* Por Renata Zanuto

Para quem não me conhece, eu sou co-head do Cubo Itaú, o mais relevante hub de fomento ao empreendedorismo tecnológico da América Latina. Estou muito feliz em inaugurar a coluna “Mulheres ao Cubo”, um espaço que pretende extrapolar os limites desse importante movimento que temos na nossa instituição e que é dedicado à discussão do protagonismo feminino, principalmente no ambiente de empreendedorismo tecnológico.

A partir de hoje, eu e outras tantas mulheres do setor traremos nossas análises e experiências sobre liderança, em algum aspecto, para ampliar referências e contribuir para o rompimento de barreiras sociais estigmatizadas, além de possibilitar um debate mais plural e democrático, com foco na igualdade de gênero no mercado de trabalho. Mais do que nunca é importante trazer esse assunto à tona, pois estamos em um cenário longe do ideal.

_Trechos do material_.
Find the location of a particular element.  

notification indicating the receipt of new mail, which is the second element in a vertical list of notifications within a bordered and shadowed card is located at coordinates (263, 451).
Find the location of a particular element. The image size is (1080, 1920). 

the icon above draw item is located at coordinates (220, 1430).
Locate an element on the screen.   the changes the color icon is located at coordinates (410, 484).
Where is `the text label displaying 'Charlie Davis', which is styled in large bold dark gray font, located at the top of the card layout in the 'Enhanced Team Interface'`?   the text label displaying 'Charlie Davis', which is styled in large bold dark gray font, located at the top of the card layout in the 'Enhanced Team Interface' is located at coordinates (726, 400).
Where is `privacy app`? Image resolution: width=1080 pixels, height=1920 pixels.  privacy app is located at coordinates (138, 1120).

_Lista de tarefas_.
1. De acordo com o texto sobre a coluna “Mulheres ao Cubo”, por que é importante, mais do que nunca, trazer o assunto à tona? Responda em uma a três frases.
2. Dê prosseguimento ao texto sobre a coluna “Mulheres ao Cubo”, começando logo após a última frase apresentada.
O material é independente e não tem relação com o texto.

_Respostas dadas_.
1. É importante trazer o assunto à tona porque, segundo o texto, estamos em um cenário longe do ideal.

2.
Para tangibilizar e trazer para a realidade, é importante mostrar alguns dados. Segundo estudo realizado pelo Instituto de Pesquisa Econômica Aplicada (Ipea), até 2030, a participação feminina no mercado de trabalho brasileiro deve crescer mais que a masculina. Mudanças culturais, a conquista de direitos e um maior investimento em educação pelas mulheres explicam a evolução, que certamente deve ser comemorada, mas se entrarmos no setor de empreendedorismo tecnológico, a realidade ainda é diferente.

De acordo com dados coletados recentemente pela Associação Brasileira de Startups (ABStartups), o mapa de empreendedorismo no Brasil está concentrado principalmente entre o sexo masculino. Das 12 mil startups mapeadas, 84,3% são fundadas por homens, contra 15,7% criadas por nós, mulheres. E existem muitos fatores para este cenário.

Um deles é o olhar dos investidores para o feminino. O mercado de venture capital é majoritariamente representado por… homens. Segundo a International Finance Corporation, aqui na América Latina apenas 8% dos fundos de private equity ou venture capital têm mulheres na equipe de liderança.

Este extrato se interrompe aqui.